LitGENE is an interpretable transformer-based model that integrates textual information and gene ontologies through contrastive learning to refine gene representations. The approach combines gene annotation with gene description to predict gene functions and attributes. This is achieved by integrating contrastive learning within a large language model.

Bipotent Target Activity Score: AI predictor of immunotherapy response.

The website provides an interface for users to our computational approach where users can predict patient response to immunotherapy in arbitrary melanoma cohorts using gene expression from patients as input.

BipotentR: Method to identify gene targets that kill tumor by two mechanisms con-currently.

BipotentR identifies targets for bipotent drugs - single drugs that can kill cancer by multiple mechanisms. BipotentR was developed to address the low response rates to existing therapies targeting single mechanisms that also suffer from high relapse rates due to evolved resistance to single mechanisms.

DeepImmune: AI predictor of immunotherapy response.

DeepImmune is an AI predictor that employs drug-induced transcriptomic changes to identify drugs that synergize with immune check blockade (ICB) and prioritize them for clinical trials. The parameters of DeepImmune are trained on 40,000 patient tumors. It uses transfer learning to predict response to ICB. Then it implements a perturbation model to estimate the effect of drugs on ICB response.

MSSC: Differential gene analysis across multiple scRNAseq datasets.

A major challenge in scRNA data analysis is that cells from the same sample are not independent. Commonly used differential expression methods fail to account for this pseudoreplication bias, leading to inflated false positives. Several published scRNA results reported differential genes that are not driven by biological differences but by pseudoreplication, which has exacerbated the replicability crisis in the field.

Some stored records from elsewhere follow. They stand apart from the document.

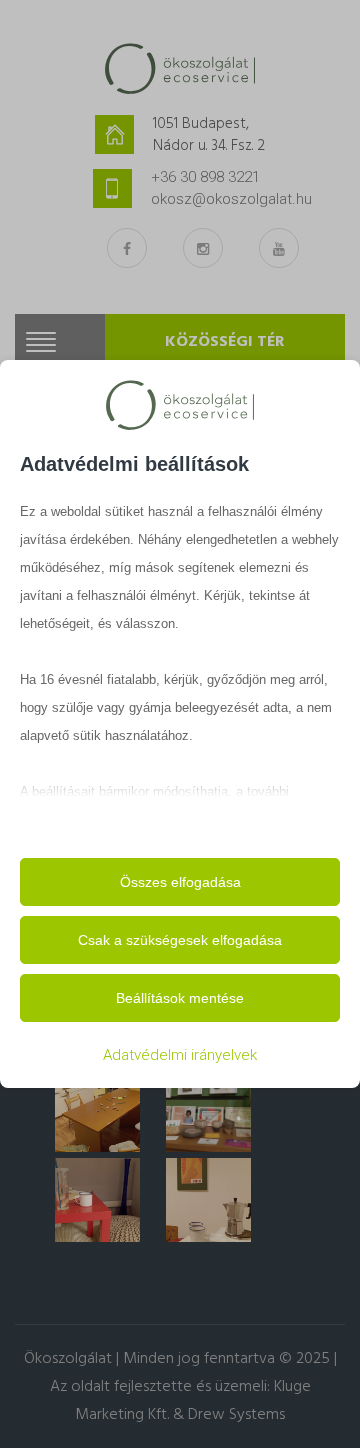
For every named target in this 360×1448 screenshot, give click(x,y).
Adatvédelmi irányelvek (180, 1055)
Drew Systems (236, 1415)
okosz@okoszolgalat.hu (231, 199)
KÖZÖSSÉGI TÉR (225, 342)
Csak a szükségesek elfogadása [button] (180, 940)
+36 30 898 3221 (205, 177)
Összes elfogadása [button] (180, 882)
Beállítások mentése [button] (180, 998)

To control for false positives due to pseudoreplication, this pipeline(Difficult) uses a Bayesian model (MSSC) to identify differentially expressed genes in scRNA by modeling pseudoreplication.

scdiffpop: Single cell differential immune cell population.

There is a need to determine the role of specific immune cells that drive disease severity in COVID-19 patients. This involves comparing immune fraction between samples (e.g., between COVID-infected vs. healthy samples) using a nonparametric test. However, such predictions are not robust, and the test is underpowered due to small sample sizes in single-cell RNAseq datasets. To address this, we are devising a statistical tool, scDiffPop, to robustly identify differential immune populations between any two phenotypes (infected vs. healthy, or severe vs. asymptomatic).

TRIM: Statistical approach to identify Transcription Regulator of Immune-Metabolism.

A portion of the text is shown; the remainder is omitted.